[[ RECORDS SUPPLIED open ]]

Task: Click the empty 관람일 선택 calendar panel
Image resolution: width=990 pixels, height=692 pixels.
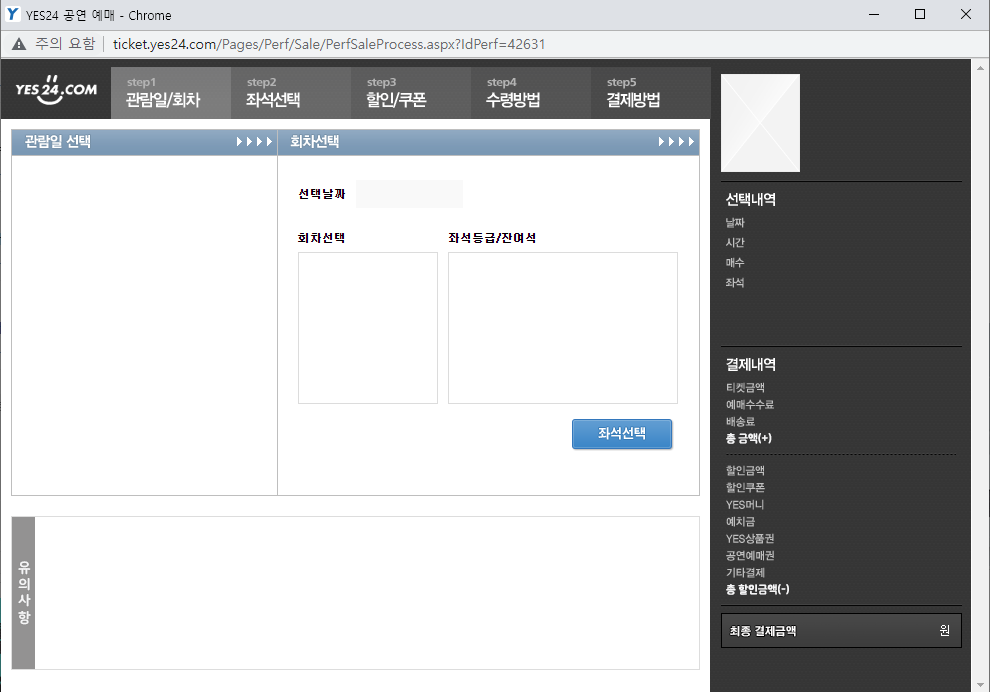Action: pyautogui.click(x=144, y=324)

[[ RECORDS SUPPLIED closed ]]
[[ RECORDS SUPPLIED open ]]

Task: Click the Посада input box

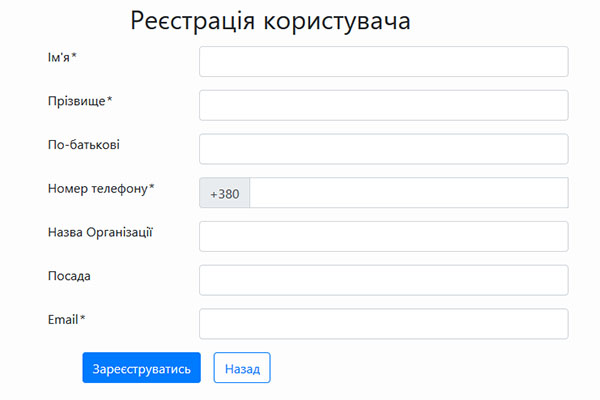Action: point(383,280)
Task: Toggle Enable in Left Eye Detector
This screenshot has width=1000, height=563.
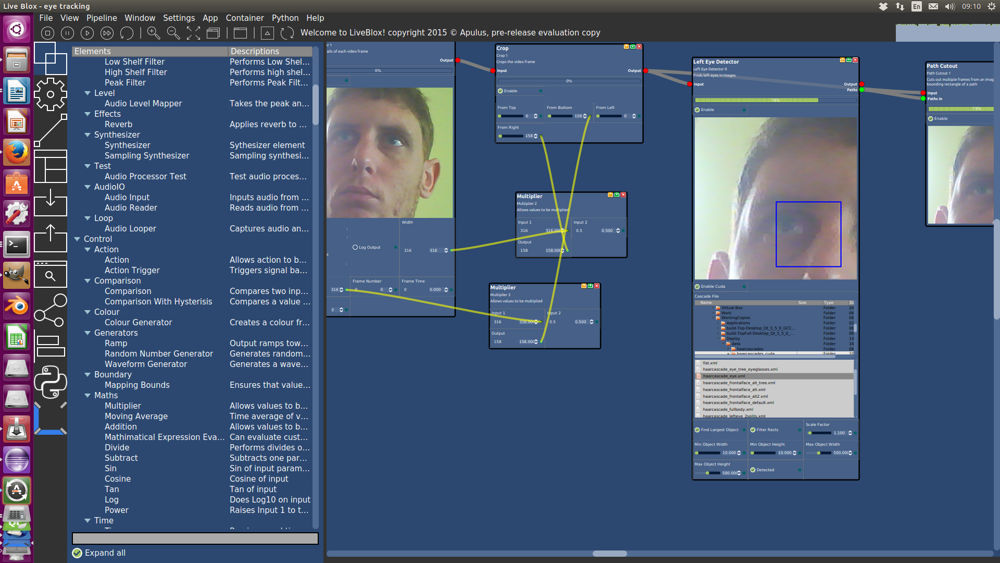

[[ RECORDS SUPPLIED closed ]]
[[ RECORDS SUPPLIED open ]]

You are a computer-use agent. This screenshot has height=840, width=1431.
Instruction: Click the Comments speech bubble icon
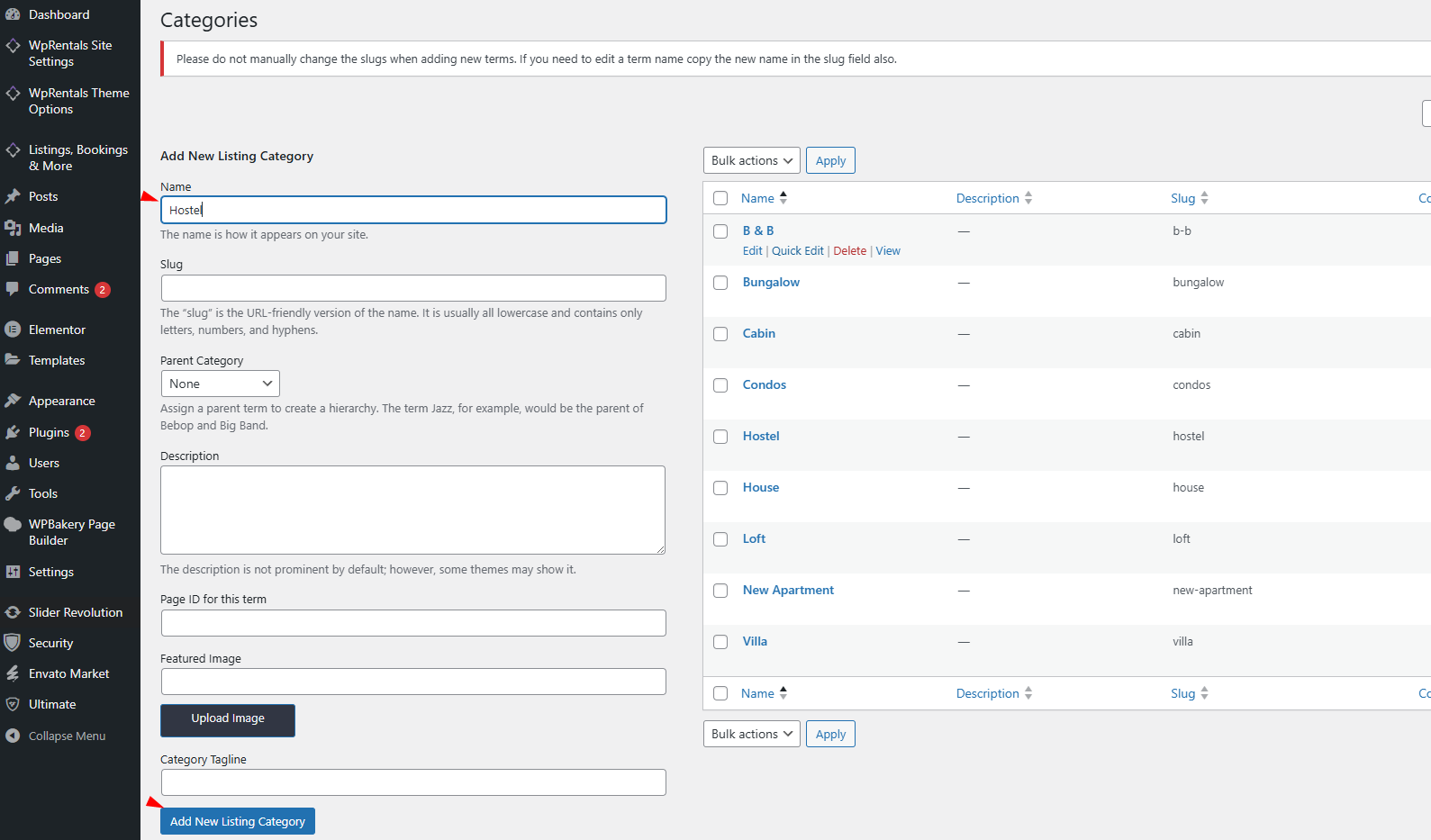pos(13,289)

[[ RECORDS SUPPLIED closed ]]

**WHAT TO WORK ON**: Search the records above for the string "screenshot". Copy every line that contains it.

**OUTPUT OF THE EXERCISE**:
This screenshot has width=1000, height=563.
You are a computer-use agent. This screenshot has height=840, width=1431.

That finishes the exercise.